Then, interest rates spiked. Overnight, mortgage costs for prospective buyers doubled. It had an immediate impact in Prince Edward County.

“We are down to our lowest numbers we’ve seen in permit applications and permits issued since 2013,” explained Andy Harrison, the County’s chief building official. “Mortgage rates have really killed the housing market,” said Harrison to Council during budget deliberations last week.

Every market signal is urging caution. Lights are flashing. Bells are clanging. But Council seems intent on pushing ahead. With waterworks users’ money.

Last week, former councillor Ernie Margetson offered Council an off-ramp. A simple way to buy some time in an uncertain market environment. Margetson proposed tying the awarding of the trunk lines tender to the developer’s pre-payment of development charges. This way, the municipality and the waterworks users would be assured of the developer’s timely financial commitment.

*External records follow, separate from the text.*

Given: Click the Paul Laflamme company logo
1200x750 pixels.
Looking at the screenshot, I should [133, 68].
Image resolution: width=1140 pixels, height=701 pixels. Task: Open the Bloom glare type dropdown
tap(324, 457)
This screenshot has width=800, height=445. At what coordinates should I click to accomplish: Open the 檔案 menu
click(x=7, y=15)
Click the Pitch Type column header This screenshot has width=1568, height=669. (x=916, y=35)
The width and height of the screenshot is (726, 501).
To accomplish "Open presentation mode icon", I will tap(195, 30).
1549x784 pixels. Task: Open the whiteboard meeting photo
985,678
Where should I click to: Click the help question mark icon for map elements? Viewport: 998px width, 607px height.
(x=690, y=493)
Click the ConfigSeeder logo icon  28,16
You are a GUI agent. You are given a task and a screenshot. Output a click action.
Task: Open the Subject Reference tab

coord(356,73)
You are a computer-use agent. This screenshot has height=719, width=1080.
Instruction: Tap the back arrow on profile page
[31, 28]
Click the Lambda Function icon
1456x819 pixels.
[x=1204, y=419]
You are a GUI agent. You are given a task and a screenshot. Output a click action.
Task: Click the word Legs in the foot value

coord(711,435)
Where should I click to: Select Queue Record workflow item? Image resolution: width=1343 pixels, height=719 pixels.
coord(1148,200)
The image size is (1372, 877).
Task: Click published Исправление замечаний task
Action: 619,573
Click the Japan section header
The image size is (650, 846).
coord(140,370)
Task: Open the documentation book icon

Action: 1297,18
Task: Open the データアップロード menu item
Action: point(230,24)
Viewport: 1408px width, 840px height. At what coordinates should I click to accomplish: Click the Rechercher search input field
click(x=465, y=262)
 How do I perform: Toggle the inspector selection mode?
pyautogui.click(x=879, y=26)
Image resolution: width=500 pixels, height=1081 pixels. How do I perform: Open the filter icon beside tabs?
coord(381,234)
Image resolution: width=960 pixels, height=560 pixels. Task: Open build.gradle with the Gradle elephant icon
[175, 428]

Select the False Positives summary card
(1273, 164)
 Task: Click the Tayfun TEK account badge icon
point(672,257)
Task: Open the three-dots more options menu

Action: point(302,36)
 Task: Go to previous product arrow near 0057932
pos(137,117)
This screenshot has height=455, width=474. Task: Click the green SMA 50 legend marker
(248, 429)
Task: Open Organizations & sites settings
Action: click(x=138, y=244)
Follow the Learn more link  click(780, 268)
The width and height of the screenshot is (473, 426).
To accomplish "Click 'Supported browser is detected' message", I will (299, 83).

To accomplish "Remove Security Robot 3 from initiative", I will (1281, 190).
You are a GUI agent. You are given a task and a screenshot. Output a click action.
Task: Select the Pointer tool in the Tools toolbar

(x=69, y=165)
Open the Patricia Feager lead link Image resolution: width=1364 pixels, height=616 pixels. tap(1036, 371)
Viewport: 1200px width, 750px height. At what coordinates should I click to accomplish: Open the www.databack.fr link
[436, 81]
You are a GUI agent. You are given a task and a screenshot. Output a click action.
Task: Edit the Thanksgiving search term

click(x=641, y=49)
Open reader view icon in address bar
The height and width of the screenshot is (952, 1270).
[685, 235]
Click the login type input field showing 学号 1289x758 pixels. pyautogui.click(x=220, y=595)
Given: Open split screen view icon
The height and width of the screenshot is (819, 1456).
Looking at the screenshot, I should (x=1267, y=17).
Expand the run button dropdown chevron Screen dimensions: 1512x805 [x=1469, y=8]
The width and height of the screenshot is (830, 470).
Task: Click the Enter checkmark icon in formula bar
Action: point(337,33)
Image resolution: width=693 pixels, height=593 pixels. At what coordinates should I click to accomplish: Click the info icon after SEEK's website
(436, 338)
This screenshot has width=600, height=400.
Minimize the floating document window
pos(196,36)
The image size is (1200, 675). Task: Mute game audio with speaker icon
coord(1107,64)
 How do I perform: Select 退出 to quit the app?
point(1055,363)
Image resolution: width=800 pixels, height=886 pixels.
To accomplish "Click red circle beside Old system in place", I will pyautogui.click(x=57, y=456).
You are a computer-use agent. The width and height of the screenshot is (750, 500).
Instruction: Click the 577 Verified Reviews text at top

But will Council take this path? We will know next Tuesday night.

Should Council approve the trunk line tender next week, any pressure the developer may have been under to sign a subdivision agreement, will slip from Shire Hall’s fingers. The developer will be free to sit back and wait for the housing market to return. Months. Years. Decades.

Any leverage the municipality had—or thought it had—will be frittered away.

Maybe this was pre-destined. Maybe this is just what happens when rural municipalities deal with big developers. Maybe there is little that municipal leadership, Council or the community can do.

But Council should try. And it should be seen to be trying. It should demonstrate that they are working for the residents and the waterworks users in this community. It begins by standing up for constituents next Tuesday.